The provisions of Art. II, §§ 1a, et seq., of the Ohio constitution, for the filing of petitions for proposed amendments to the constitution, for copies, arguments and explanations thereof, and for preparation of ballots so as to permit an affirmative or negative vote upon each law, section of law or proposed law, or proposed amendment to the constitution, are mandatory. A submission of a proposed amendment to the constitution without substantial compliance with the provisions of the sections of the constitution referred to is invalid: State ex rel. v. Fulton, 99 O. S. 168.

A ballot which does not set forth the exact constitutional provision proposed in the initiative petition is insufficient, and such provision can not be adopted: State ex rel. v. Fulton, 99 O. S. 168.

The requirement that the name of a signer of a referendum petition be written by himself is absolute. A signature by another has no legal significance, and can not be counted: In re Referendum Petition, 18 O. N. P.

(N. S.) 140, 26 O. D: (N. P.) 11, 60 Bull. 385 (Ed.).

If the date of signing and residence of the person purporting to sign a petition do not appear on the petition, or if the residence can not be definitely ascertained from the petition, objection lies thereto: In re Referendum Petition, 18 O. N. P. (N. S.) 140, 26 O. D. (N. P.) 11, 60 Bull. 385 (Ed.).

The date of signing and the residence of the signer of a referendum petition are material, but may be filled in by another: In re Referendum Petition, 18 O. N. P. (N. S.) 140, 26 O. D. (N. P.) 11, 60 Bull. 385 (Ed.).

Section 1g, article II, of the Ohio constitution, provides that the names of signers to initiative, supplementary or referendum petitions shall be written in ink. This provision is complied with if the required number of names is written in indelible pencil: Thrailkill v. Smith, 106 O. S. 1.

See McCrehen v. Brown, 168 O. S., cited under Sec. 5175-29h, and Sec. 4787, decided September 28, 1923.

ARTICLE V.

ELECTIVE FRANCHISE.

Sec. 1. Who May Vote. Every male citizen of the United States, of the age twenty-one years, who shall have been a resident of the state one year next preceding the election, and of the county, township, or ward, in which he resides, such time as may be provided by law, shall have the qualifications of an elector, and be entitled to vote at all elections.

1. This restriction on the elective franchise is now abrogated by the 14th and 15th articles of amendment to the Federal Constitution.

2. An inmate of a county infirmary who has adopted the township in which the infirmary is situated as his place of residence, having no family elsewhere, and who possesses the other qualifications required by law, is entitled to vote in the township in which said infirmary is situated: Sturgeon v. Korte, 34 O. S. 525, 533.

Sec. 2. By Ballot. All elections shall be by ballot.

For definition of "ballot" see State v. Board, 80 O. S. 471.

Sec. 3. Voters, When Privileged from Arrest. Electors during their attendance at elections, and in going to, and returning therefrom, shall be privileged from arrest in all cases, except treason, felony, and breach of the peace.
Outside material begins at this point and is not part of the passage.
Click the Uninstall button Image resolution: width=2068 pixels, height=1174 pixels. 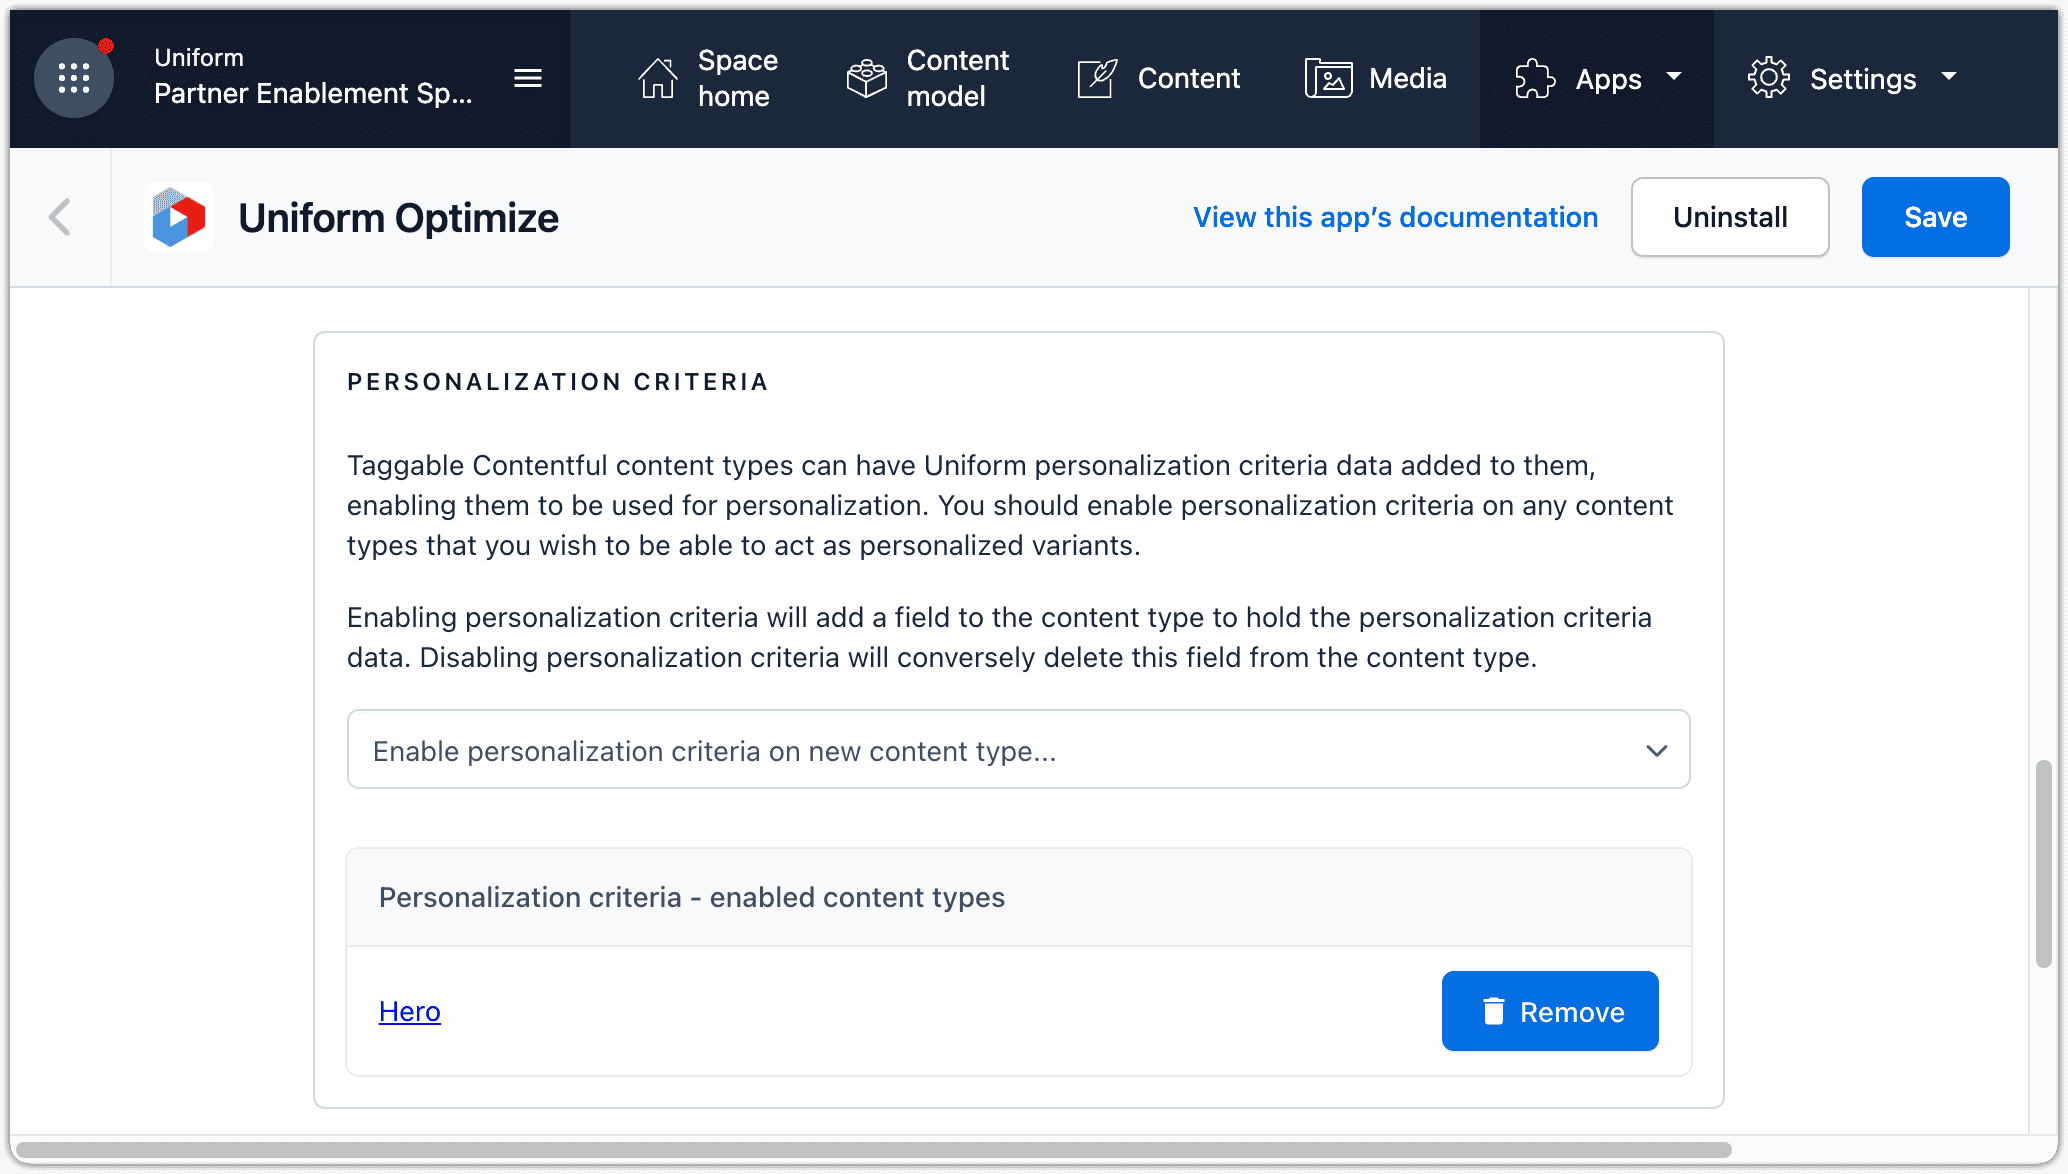tap(1730, 217)
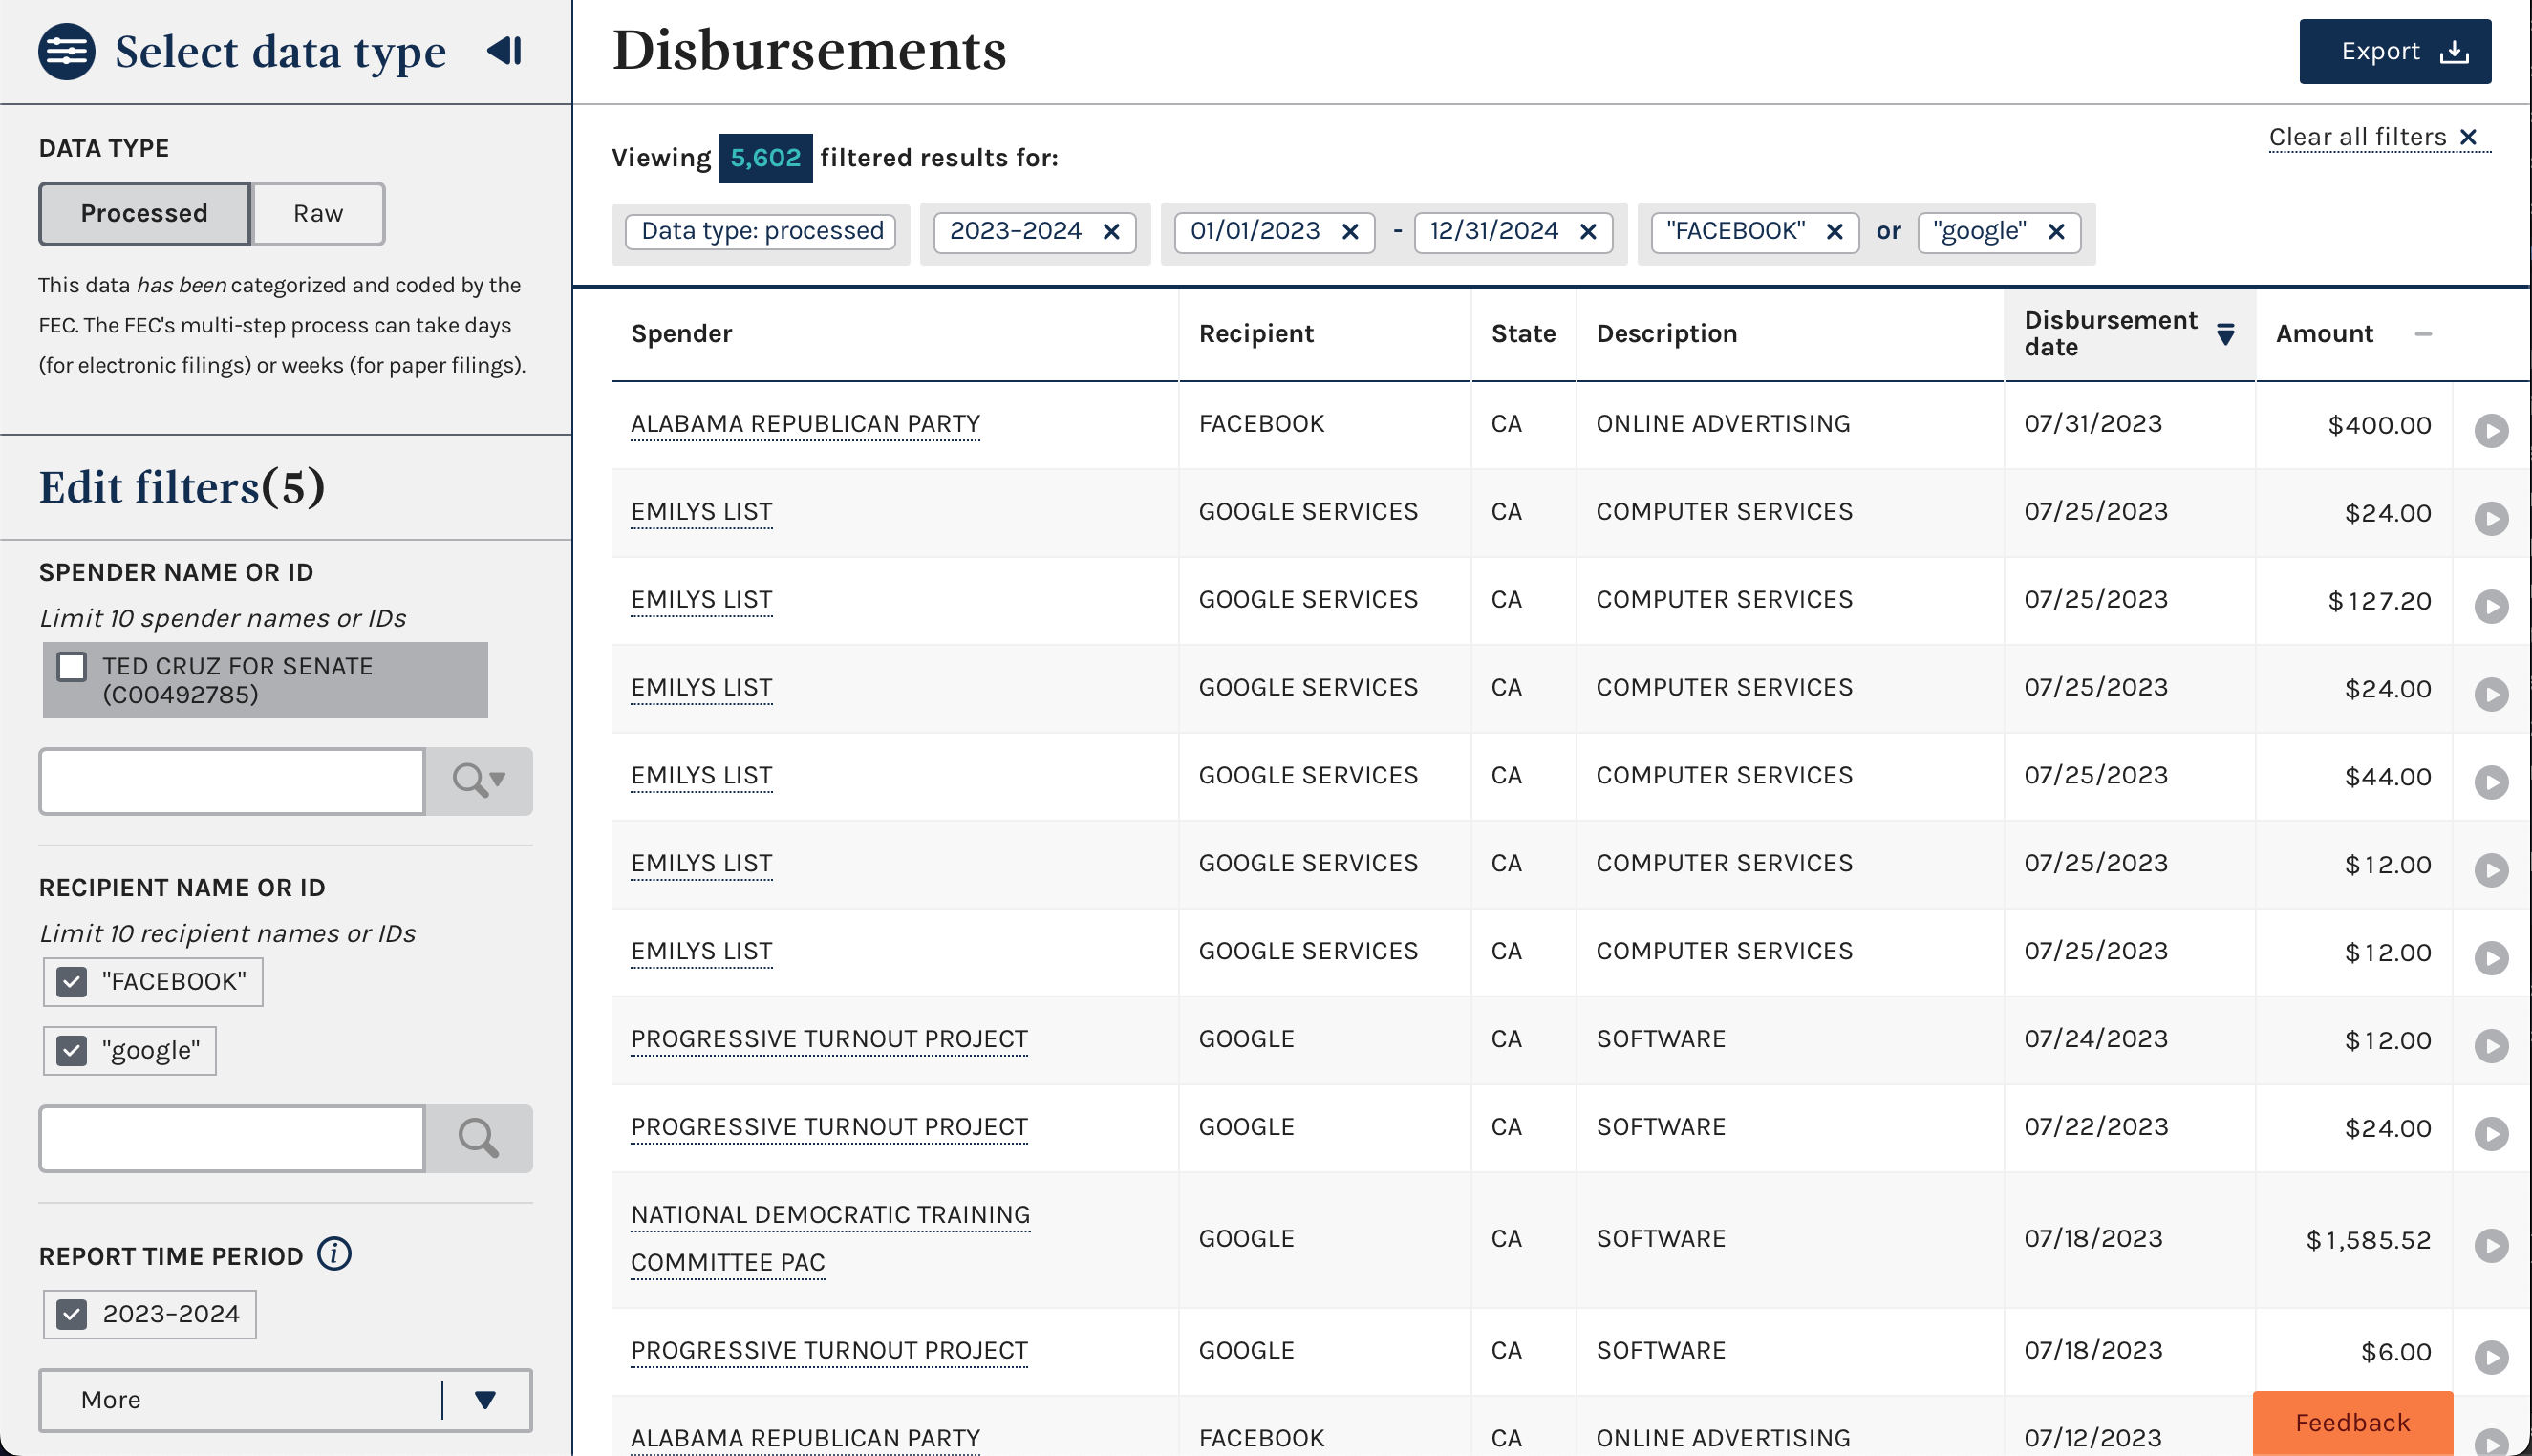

Sec. 4. Forfeiture of Elective Franchise. The general assembly shall have the power to exclude from the privilege of voting, or of being eligible to office, any person convicted of bribery, perjury or other infamous crimes.

Sec. 5. Persons Not Considered Residents of the State. No person in the military, naval, or marine service of the United States, shall by being stationed in any garrison, or military, or naval station, within the state, be considered a resident of this state.

Sec. 6. Idiots or Insane Persons. No idiot, or insane person, shall be entitled to the privileges of an elector.

See State ex rel. v. Noctor, 107 O. S. 516, cited under Sec. 4996.